Kebijakan tersebut diumumkan dalam peringatan Hari Buruh Internasional di kawasan Monumen Nasional, Jumat (1/5/2026).
Dalam sambutannya, Presiden menegaskan bahwa negara akan berdiri di garis depan untuk membela para pekerja yang terdampak ancaman PHK.
Ia meminta buruh untuk tidak khawatir menghadapi dinamika ekonomi.
“Jangan khawatir, kita akan membela kepentingan buruh. Yang diancam PHK, kita akan membela dan kita akan melindungi saudara-saudara sekalian,” ujar Presiden.
Kepala Negara juga menekankan bahwa pemerintah akan memastikan perlindungan bagi pekerja dalam kondisi apa pun.
Menurutnya, negara memiliki kekuatan untuk hadir dan mengambil langkah strategis apabila dunia usaha mengalami tekanan.
“Kalau ada pengusaha yang menyerah, jangan khawatir, negara kita kuat. Negara kita akan mengambil alih, negara kita akan membela rakyat Indonesia,” tegasnya.
Selain pembentukan Satgas Mitigasi PHK, Presiden mengungkapkan bahwa pemerintah turut memperkuat program perlindungan sosial bagi masyarakat berpenghasilan rendah.
Pada tahun 2026, anggaran perlindungan sosial dialokasikan mencapai Rp500 triliun sebagai bagian dari upaya menjaga daya beli dan kesejahteraan rakyat.

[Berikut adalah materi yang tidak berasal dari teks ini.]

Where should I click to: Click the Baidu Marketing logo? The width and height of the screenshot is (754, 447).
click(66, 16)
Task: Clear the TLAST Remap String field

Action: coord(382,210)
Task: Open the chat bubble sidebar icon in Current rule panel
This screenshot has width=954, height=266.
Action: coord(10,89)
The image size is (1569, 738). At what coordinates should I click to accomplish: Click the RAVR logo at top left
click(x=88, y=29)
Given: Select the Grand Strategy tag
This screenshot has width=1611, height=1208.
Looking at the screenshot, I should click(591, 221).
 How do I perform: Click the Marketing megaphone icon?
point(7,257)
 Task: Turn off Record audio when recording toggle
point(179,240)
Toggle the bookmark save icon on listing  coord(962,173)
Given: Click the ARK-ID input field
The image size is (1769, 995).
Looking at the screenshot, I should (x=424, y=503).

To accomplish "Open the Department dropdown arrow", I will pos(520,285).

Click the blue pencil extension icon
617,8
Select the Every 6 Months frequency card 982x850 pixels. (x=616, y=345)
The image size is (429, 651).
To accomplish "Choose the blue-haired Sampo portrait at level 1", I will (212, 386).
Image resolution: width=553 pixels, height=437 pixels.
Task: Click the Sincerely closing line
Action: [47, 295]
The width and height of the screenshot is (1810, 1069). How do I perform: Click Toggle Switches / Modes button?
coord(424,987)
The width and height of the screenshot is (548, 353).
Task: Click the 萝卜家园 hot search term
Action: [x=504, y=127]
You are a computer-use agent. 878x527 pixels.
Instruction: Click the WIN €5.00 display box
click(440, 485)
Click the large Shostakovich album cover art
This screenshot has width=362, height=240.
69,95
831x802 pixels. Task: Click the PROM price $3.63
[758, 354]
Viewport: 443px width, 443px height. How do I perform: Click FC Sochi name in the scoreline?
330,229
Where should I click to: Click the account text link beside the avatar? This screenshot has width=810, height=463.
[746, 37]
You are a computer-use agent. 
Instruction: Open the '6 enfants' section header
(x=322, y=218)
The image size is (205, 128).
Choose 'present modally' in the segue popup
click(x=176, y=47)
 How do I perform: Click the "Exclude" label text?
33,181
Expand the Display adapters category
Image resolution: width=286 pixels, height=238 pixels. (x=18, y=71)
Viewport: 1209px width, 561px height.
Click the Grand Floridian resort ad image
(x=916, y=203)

Presiden juga menegaskan arah kebijakan pemerintah yang berorientasi pada kepentingan masyarakat kecil.
Ia menginstruksikan seluruh jajaran kabinet untuk memastikan setiap kebijakan yang diambil benar-benar memberikan manfaat bagi rakyat.
“Saya memberi instruksi kepada para menteri, setiap kebijakan harus ditanya, apakah ini menguntungkan rakyat kecil atau tidak. Kalau menguntungkan rakyat kecil, laksanakan,” ujarnya.
Pembentukan Satgas Mitigasi PHK pada momentum Hari Buruh ini menjadi simbol kuat kehadiran negara dalam menghadapi tantangan ketenagakerjaan.
Pemerintah menegaskan tidak hanya hadir saat ekonomi tumbuh, tetapi juga ketika masyarakat menghadapi tekanan, dengan memastikan perlindungan dan kepastian bagi para pekerja di seluruh Indonesia.